En resumen, nuestros dirigentes, con sus recortes y su manera exclusiva de hacerlos, demuestran que hablan de I+D pero no creen en ella y la tratan más como un lujo intelectual que como una inversión efectiva y un motor de primera magnitud para nuestra economía. Evidencian también que no entienden su dinámica porque en ciencia un proyecto interrumpido es, la mayoría de las veces, una inversión que se tira por la borda arruinando años de esfuerzos. “Los científicos y tecnólogos, manejan materias de una enorme importancia para la economía y el bienestar de los países desarrollados pero siguen sin contar en la toma de decisiones. Incluso cuando se trata de aquellas materias que conocen mejor que nadie.”
Por su parte, los científicos, aunque escaldados y sabedores de que la investigación es uno de los primeros capítulos en caer cuando vienen mal dadas, se preguntan cómo es posible que en esta situación se mantenga el apoyo a organismos y entidades que parecen gozar de impunidad, a pesar de que sus órganos rectores han despilfarrado a manos llenas (cada lector puede poner los nombres), y cuyos desmanes tendremos que pagar el resto de los ciudadanos mientras sus gestores, como castigo, se retiran con indemnizaciones de escándalo. ¿Cómo es posible que un simple proyecto de investigación, que ha debido ser evaluado y aprobado, con un presupuesto ridículo, que tiene principio y fin, deba ser auditado antes, durante y después de su ejecución, con una minuciosidad paralizante, mientras que en ese otro mundo, pueden construirse, por ejemplo, aeropuertos que ya nacen muertos?
Como consecuencia, no hay un día en el que pesos pesados de la investigación española publiquen artículos o hagan declaraciones criticando la gravedad de estos errores para con la investigación y sobre la cortedad de miras que trata a la investigación como si fuese una farola superflua que hoy se puede apagar sin más porque mañana, cuando mejoren las cosas, ya la volveremos a encender.

SECCIÓN DE DATOS >>
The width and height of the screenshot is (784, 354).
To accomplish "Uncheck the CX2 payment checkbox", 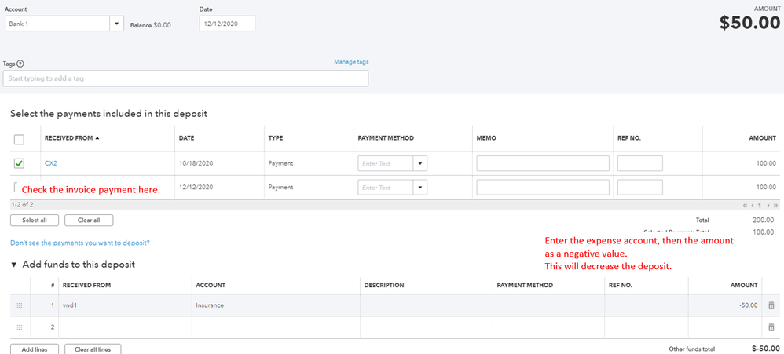I will click(x=20, y=163).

QUÉ HARÁS >>
Di si cada afirmación concuerda con el fragmento sobre los recortes en I+D, respondiendo sí o no y citando textualmente las palabras del fragmento que lo deciden.
(a) Los científicos y tecnólogos participan en la toma de decisiones sobre las materias que mejor conocen.
(b) En ciencia, un proyecto interrumpido suele ser una inversión perdida.
(c) La investigación se compara con una farola.

LA SOLUCIÓN >>
(a) No: «siguen sin contar en la toma de decisiones. Incluso cuando se trata de aquellas materias que conocen mejor que nadie.»
(b) Sí: «en ciencia un proyecto interrumpido es, la mayoría de las veces, una inversión que se tira por la borda»
(c) Sí: «como si fuese una farola superflua que hoy se puede apagar sin más»